## [Testo fornito]
********
Michele Molè
Investire sul linguaggio per creare Comunità e Bellezza — l’arch. Michele Molé parla degli ultimi progetti di Nemesi
Nemesi ha avuto l’opportunità di lavorare su alcuni progetti particolarmente interessanti nel campo della progettazione di luoghi di lavoro e di ricerca. Nello specifico i due progetti che ci hanno più assorbito nel corso di questo ultimo decennio sono stati la progettazione della nuova sede Eni a San Donato Milanese e quella della società IT Tesisquare.
Queste due esperienze sono state per noi un banco di prova importante per mettere a fuoco una serie di tematiche che noi riteniamo essenziali.
CAMPUS TESISQUARE
Partiamo da quest’ultima esperienza, quella di Tesisquare. Il progetto si è sviluppato nel tempo andando ad organizzare un vero e proprio Campus tecnologico che vede attorno alla sede dell’azienda lo sviluppo di un ciclo di funzioni complementari.
Queste fanno sì che il luogo di lavoro non sia soltanto un momento di produzione ma che coinvolga una comunità vera e propria, aspetto estremamente importante – sia per noi che per il cliente. Oltre a queste attività sì è poi allargato il profilo del progetto con quello che è stato definito il DIG 421 ovverosia un luogo in grado di coinvolgere l’intelligenza del territorio, sia in termini di ideatività ma anche in termini di produttività. Si tratta quindi di uno spazio dove far germogliare idee, e soprattutto per far sì che queste idee possano concretizzarsi.
Questo esprime qualcosa di particolarmente interessante —che poi è alla base dell’Open Innovation— perché l’azienda smettere di essere qualcosa di autoriferito, qualcosa che occupa e consuma un territorio in termini di edificazione e di risorse. Al contrario qui l’azienda si apre alla comunità e quindi diventa un elemento che fa crescere l’intero territorio da cui in qualche modo dipende. E questo è qualcosa di estremamente importante.
Così il nostro progetto per Tesisquare, per questo Campus tecnologico, ha cercato di esprimere questa visione diversa e innovativa; il nostro progetto voleva essere qualcosa innanzitutto in grado di tradurre in termini di architettura —e quindi anche in termini di qualità e di linguaggio— cosa vuol dire oggi realizzare una sede di un’azienda che lavora sull’immateriale; ossia su piattaforme digitali.
La nuova sede della Tesisquare diventa quindi una sorta di infrastruttura fisica, anche e soprattutto attraverso la realizzazione delle sue facciate parametriche, i cui pannelli sembrano determinare una sorta di architettura dinamica e innovativa anche in grado di aumentare le performance energetiche dell’edificio.
Il DIG 421 nasce invece dall’espressione degli stessi pensieri ma in una maniera architettonicamente diversificata. L’idea era quella di costruire tante piccole unità che alternandosi tra pieni e vuoti, percorsi, scale va a costituire un vero e proprio borgo in cui anche fisicamente creare quella volontà di incontro, di costruzione di comunità.
********
## [Quesito breve A]
Puoi riportare dal testo fornito la parte che si apre con le parole contenenti "Così il nostro" e si chiude con "su piattaforme digitali."?
## [Quesito breve B]
Come si traduce in inglese questa frase del testo fornito: «Queste due esperienze sono state per noi un banco di prova importante per mettere a fuoco una serie di tematiche che noi riteniamo essenziali.»?

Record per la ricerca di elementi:
********
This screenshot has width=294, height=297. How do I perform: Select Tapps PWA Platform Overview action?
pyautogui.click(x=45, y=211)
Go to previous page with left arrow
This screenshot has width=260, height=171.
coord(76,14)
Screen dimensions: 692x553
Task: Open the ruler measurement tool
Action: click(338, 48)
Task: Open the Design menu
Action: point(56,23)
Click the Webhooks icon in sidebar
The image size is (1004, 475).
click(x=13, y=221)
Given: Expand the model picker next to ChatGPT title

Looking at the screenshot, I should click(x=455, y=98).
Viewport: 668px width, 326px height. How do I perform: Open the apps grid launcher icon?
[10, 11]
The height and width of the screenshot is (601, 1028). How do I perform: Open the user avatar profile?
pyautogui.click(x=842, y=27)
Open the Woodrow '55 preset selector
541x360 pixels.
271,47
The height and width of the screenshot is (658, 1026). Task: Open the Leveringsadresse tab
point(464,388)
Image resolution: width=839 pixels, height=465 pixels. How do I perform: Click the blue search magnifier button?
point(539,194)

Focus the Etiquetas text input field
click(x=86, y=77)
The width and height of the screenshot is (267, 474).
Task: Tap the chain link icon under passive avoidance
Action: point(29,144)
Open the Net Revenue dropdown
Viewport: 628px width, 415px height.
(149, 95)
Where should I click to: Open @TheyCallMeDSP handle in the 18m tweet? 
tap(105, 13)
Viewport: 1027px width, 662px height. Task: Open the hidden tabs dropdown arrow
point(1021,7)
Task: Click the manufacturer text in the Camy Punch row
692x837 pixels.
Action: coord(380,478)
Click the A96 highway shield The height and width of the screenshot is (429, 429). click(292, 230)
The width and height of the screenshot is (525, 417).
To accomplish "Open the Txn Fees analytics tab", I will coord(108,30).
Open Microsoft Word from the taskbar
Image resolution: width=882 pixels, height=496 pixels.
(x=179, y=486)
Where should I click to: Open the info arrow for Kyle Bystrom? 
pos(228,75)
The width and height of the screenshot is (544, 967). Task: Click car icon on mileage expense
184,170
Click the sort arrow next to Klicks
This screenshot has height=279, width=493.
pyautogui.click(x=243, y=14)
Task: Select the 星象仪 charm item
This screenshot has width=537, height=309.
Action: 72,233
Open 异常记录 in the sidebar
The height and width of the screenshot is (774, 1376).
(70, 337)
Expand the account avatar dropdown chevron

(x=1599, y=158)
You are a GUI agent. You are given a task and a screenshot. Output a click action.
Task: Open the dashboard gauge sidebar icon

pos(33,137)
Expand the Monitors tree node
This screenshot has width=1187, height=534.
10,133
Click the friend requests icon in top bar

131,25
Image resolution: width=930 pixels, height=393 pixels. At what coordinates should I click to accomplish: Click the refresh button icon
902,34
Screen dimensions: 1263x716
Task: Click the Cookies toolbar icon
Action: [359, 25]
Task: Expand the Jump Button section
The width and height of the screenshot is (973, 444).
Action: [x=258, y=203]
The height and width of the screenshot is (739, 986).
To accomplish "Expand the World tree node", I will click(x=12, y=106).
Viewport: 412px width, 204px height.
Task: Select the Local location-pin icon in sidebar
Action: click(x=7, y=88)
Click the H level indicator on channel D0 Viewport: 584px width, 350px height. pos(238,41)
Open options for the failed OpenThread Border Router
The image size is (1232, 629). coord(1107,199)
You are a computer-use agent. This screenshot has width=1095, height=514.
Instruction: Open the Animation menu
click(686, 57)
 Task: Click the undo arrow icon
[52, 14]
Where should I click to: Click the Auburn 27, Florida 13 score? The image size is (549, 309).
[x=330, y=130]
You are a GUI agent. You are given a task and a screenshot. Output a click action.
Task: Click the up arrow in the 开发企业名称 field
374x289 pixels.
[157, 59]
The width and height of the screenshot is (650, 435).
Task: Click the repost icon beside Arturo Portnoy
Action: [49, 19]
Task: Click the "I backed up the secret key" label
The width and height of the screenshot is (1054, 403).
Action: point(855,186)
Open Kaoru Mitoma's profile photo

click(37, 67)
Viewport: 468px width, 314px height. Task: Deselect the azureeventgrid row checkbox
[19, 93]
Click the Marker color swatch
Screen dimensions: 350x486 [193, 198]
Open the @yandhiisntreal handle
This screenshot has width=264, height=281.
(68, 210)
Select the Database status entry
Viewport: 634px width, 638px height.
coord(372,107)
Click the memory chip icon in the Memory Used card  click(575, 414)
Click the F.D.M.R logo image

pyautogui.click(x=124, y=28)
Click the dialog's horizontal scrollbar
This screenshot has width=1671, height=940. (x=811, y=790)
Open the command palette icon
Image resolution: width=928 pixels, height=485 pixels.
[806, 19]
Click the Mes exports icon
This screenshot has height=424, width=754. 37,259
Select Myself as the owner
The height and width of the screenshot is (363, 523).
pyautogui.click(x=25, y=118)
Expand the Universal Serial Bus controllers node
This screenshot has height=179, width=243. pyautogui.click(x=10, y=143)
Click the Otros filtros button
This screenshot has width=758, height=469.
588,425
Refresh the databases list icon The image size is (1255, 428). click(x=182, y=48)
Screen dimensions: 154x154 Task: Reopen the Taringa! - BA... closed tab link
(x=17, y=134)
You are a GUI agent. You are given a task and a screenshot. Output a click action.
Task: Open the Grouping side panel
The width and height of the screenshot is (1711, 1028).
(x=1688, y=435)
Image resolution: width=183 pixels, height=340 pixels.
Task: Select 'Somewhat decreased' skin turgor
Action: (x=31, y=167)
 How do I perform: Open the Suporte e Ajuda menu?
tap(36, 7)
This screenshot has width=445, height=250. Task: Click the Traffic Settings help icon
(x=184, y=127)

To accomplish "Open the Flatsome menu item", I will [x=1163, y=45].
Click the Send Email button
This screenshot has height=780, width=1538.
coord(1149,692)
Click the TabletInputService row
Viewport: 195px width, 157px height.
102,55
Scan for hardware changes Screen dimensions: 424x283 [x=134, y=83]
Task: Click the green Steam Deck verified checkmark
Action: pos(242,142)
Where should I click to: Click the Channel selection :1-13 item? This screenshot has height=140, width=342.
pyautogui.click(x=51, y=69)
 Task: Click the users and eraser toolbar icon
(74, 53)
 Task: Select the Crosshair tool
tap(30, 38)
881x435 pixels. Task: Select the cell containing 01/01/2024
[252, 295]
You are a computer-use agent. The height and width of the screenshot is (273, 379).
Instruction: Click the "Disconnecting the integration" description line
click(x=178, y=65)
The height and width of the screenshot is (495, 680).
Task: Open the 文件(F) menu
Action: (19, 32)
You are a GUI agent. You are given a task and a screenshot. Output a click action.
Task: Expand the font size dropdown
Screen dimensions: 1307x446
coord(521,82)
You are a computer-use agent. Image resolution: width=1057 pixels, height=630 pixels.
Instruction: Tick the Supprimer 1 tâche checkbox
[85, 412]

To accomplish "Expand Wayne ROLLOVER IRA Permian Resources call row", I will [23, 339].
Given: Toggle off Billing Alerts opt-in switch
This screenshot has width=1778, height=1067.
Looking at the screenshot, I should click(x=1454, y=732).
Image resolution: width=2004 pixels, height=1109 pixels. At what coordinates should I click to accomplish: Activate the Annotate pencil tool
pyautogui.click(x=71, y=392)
********
## [Risposta corretta A]
Così il nostro progetto per Tesisquare, per questo Campus tecnologico, ha cercato di esprimere questa visione diversa e innovativa; il nostro progetto voleva essere qualcosa innanzitutto in grado di tradurre in termini di architettura —e quindi anche in termini di qualità e di linguaggio— cosa vuol dire oggi realizzare una sede di un’azienda che lavora sull’immateriale; ossia su piattaforme digitali.

## [Risposta corretta B]
These two experiences were an important testing ground for us to bring into focus a series of themes that we consider essential.